In 1776, on June 12, the Fifth Virginia Convention at Williamsburg, Virginia, unanimously adopted a Declaration of Rights, several weeks prior to the adoption of the state’s constitution. George Mason (pictured above), who drafted the document, stated clearly in the preamble that rights must be “the basis and foundation of Government.”

The first four planks run as follows:

I. That all men are by nature equally free and independent, and have certain inherent rights, of which, when they enter into a state of society, they cannot, by any compact, deprive or divest their posterity; namely, the enjoyment of life and liberty, with the means of acquiring and possessing property, and pursuing and obtaining happiness and safety.

II. That all power is vested in, and consequently derived from, the people; that magistrates are their trustees and servants, and at all times amenable to them.

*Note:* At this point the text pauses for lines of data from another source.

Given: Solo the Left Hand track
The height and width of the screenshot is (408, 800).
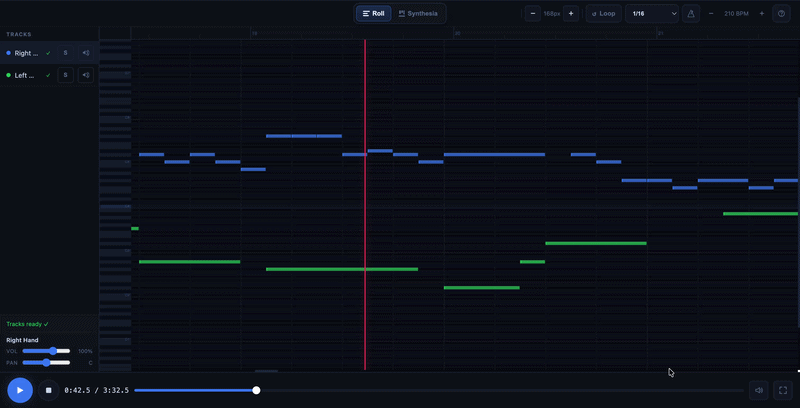Looking at the screenshot, I should pos(65,75).
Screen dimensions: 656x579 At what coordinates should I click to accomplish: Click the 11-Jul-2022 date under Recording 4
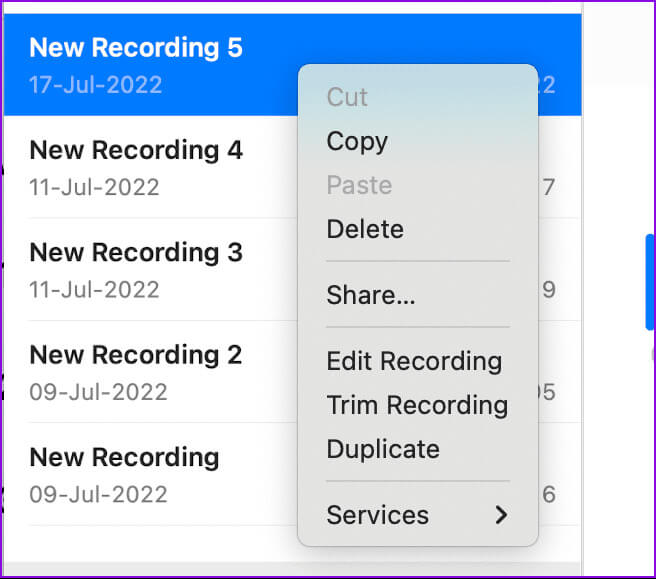[x=94, y=187]
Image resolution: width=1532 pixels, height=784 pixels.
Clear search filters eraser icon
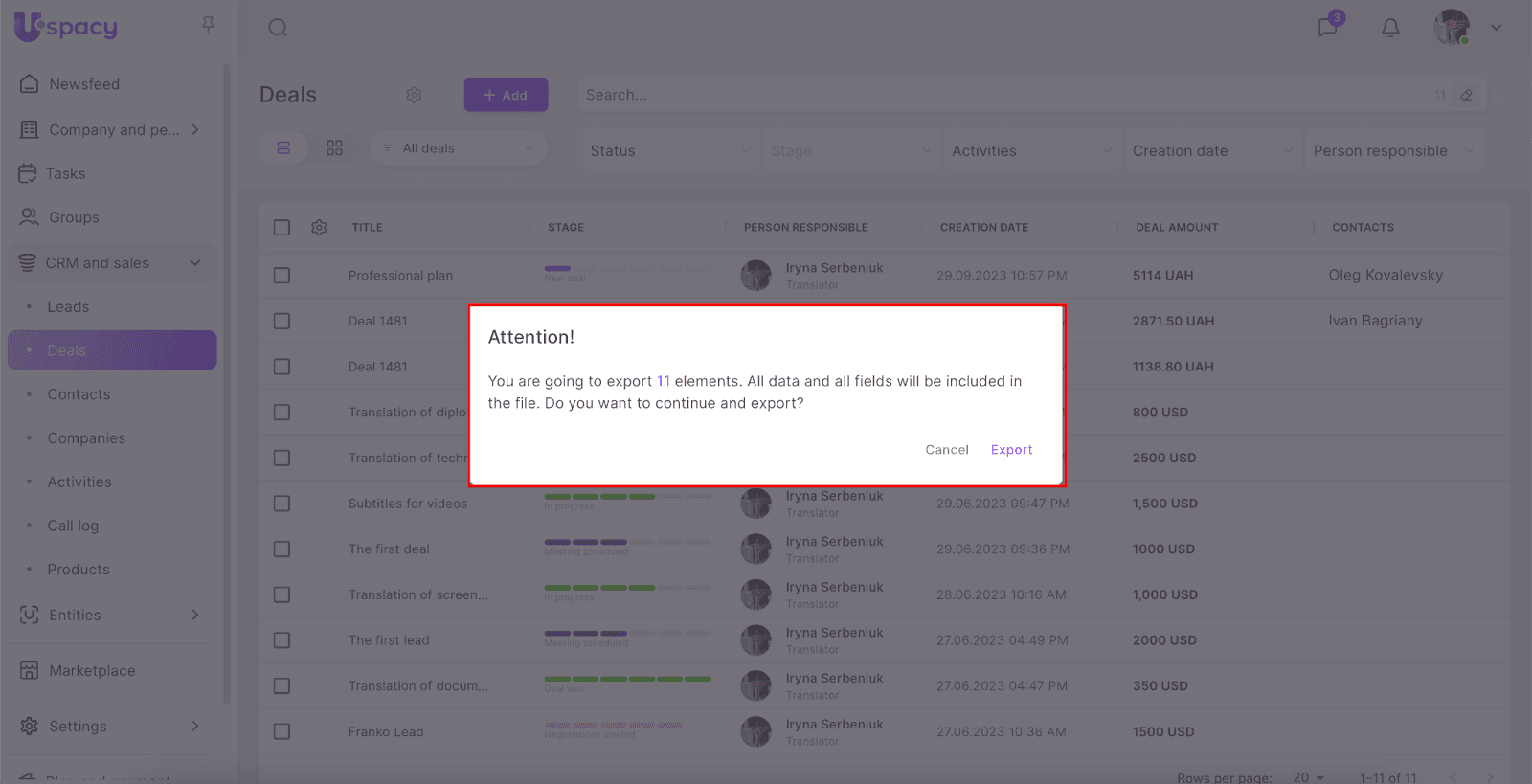[x=1466, y=95]
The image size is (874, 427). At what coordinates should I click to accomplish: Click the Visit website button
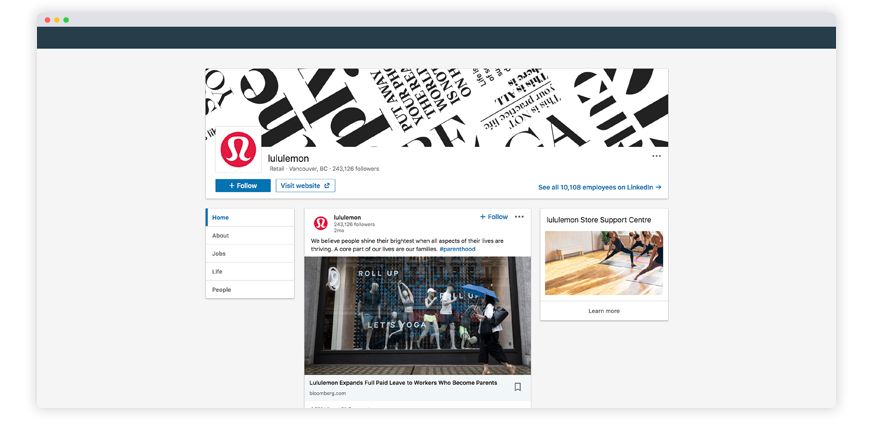point(305,186)
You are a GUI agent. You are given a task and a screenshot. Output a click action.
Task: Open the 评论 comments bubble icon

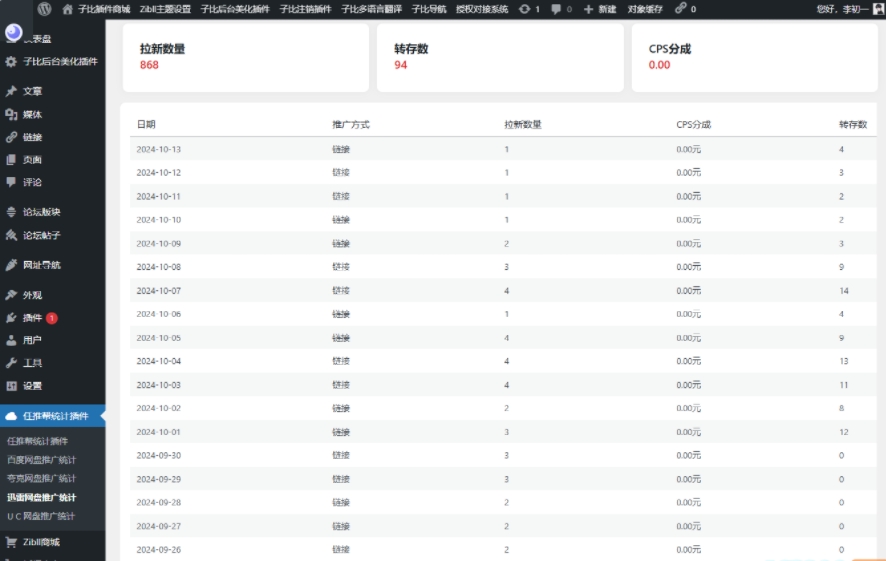point(12,182)
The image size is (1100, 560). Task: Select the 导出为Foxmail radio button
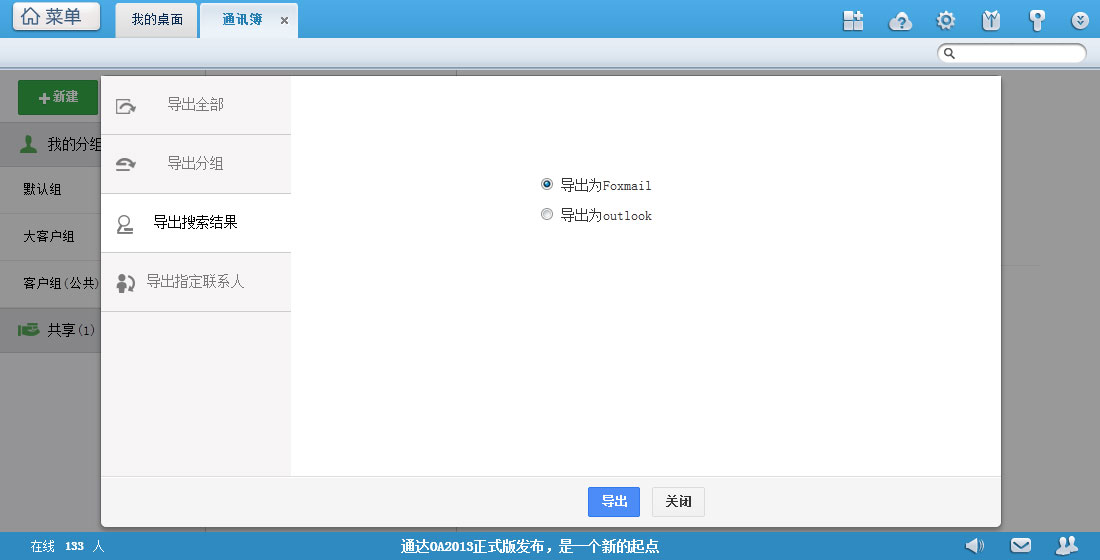(x=547, y=184)
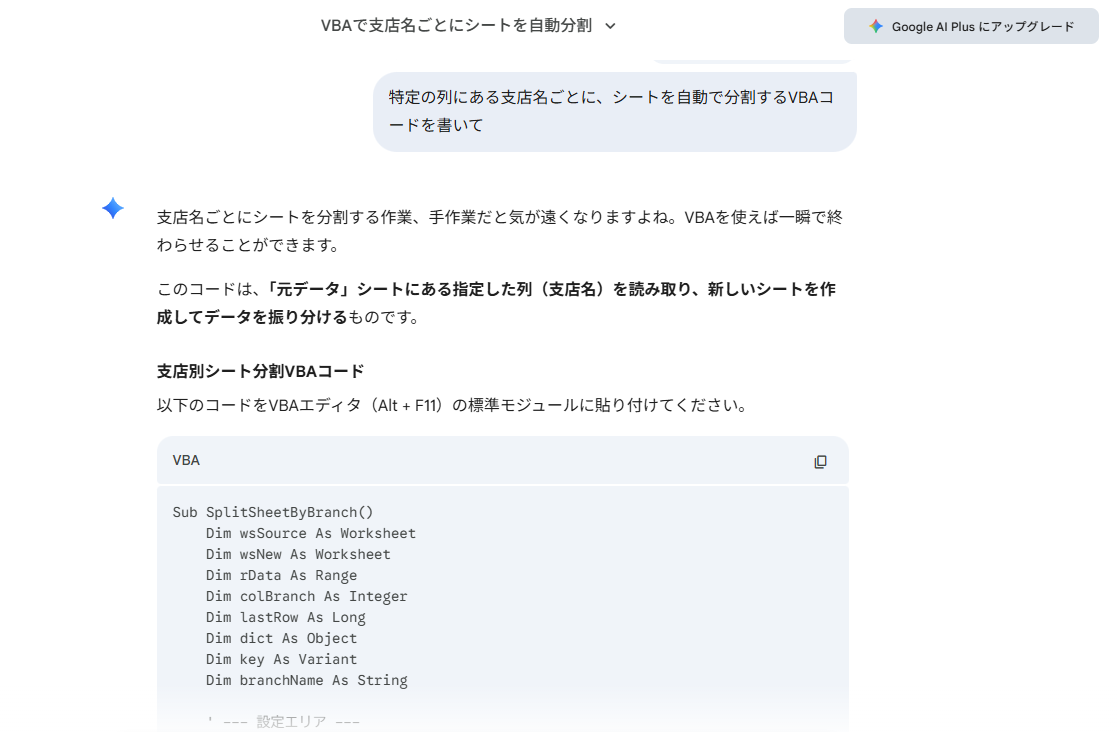
Task: Click the heading "支店別シート分割VBAコード"
Action: 260,371
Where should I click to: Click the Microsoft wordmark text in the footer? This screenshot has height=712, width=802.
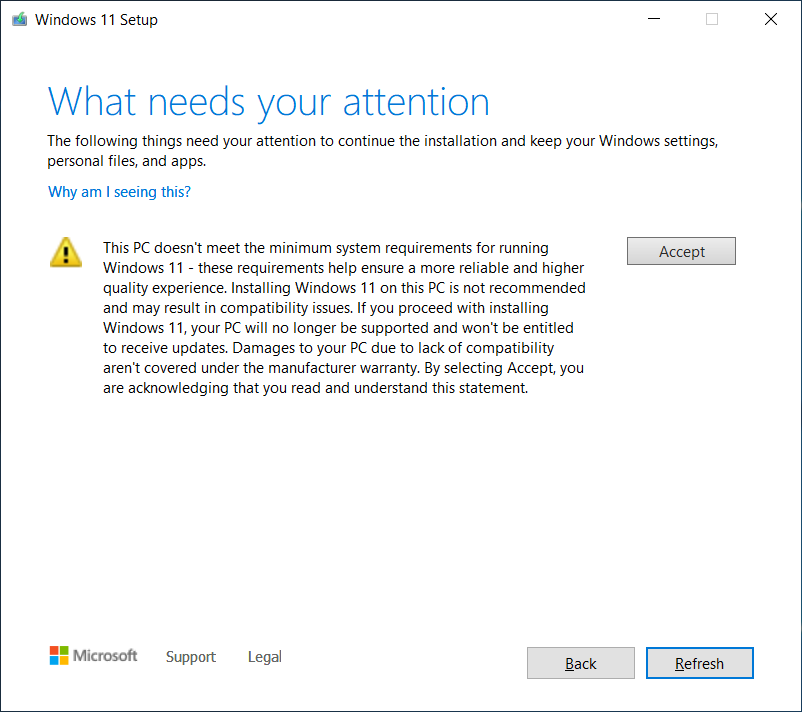105,656
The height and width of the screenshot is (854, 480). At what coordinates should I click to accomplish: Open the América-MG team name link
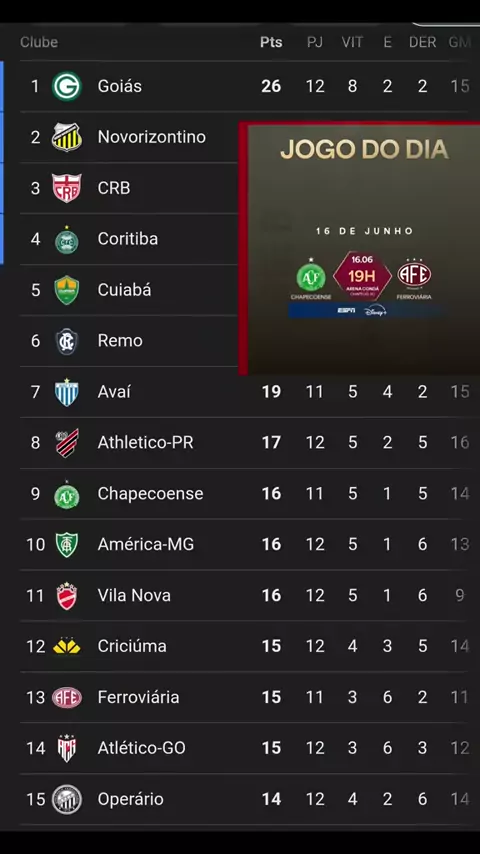[x=146, y=544]
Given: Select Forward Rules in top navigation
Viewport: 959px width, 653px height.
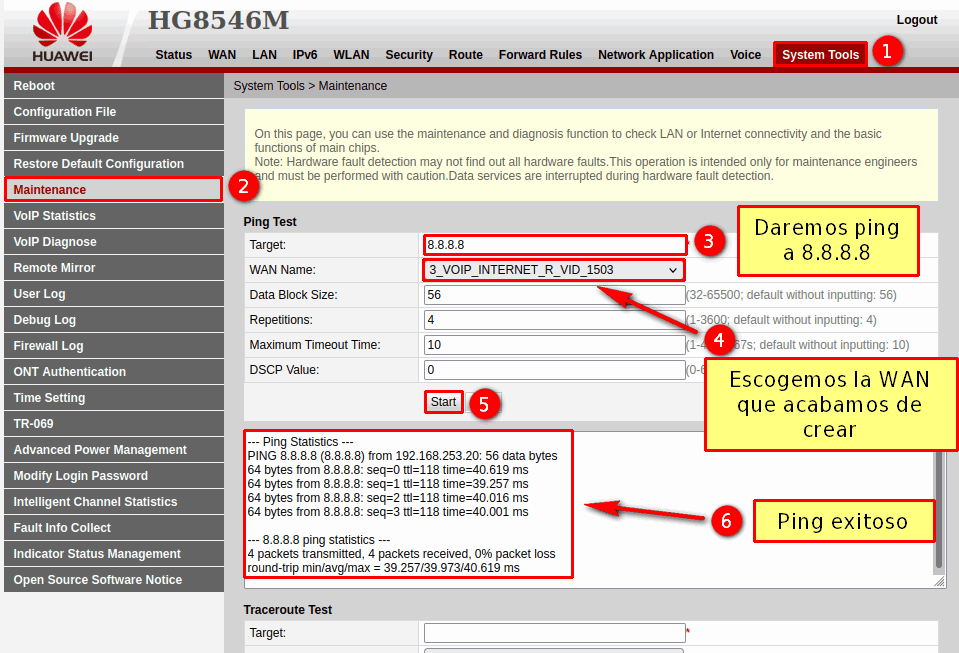Looking at the screenshot, I should (540, 55).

III. That government is, or ought to be, instituted for the common benefit, protection, and security of the people, nation or community; of all the various modes and forms of government that is best, which is capable of producing the greatest degree of happiness and safety and is most effectually secured against the danger of maladministration; and that, whenever any government shall be found inadequate or contrary to these purposes, a majority of the community hath an indubitable, unalienable, and indefeasible right to reform, alter or abolish it, in such manner as shall be judged most conducive to the public weal.

IV. That no man, or set of men, are entitled to exclusive or separate emoluments or privileges from the community, but in consideration of public services; which, not being descendible, neither ought the offices of magistrate, legislator, or judge be hereditary.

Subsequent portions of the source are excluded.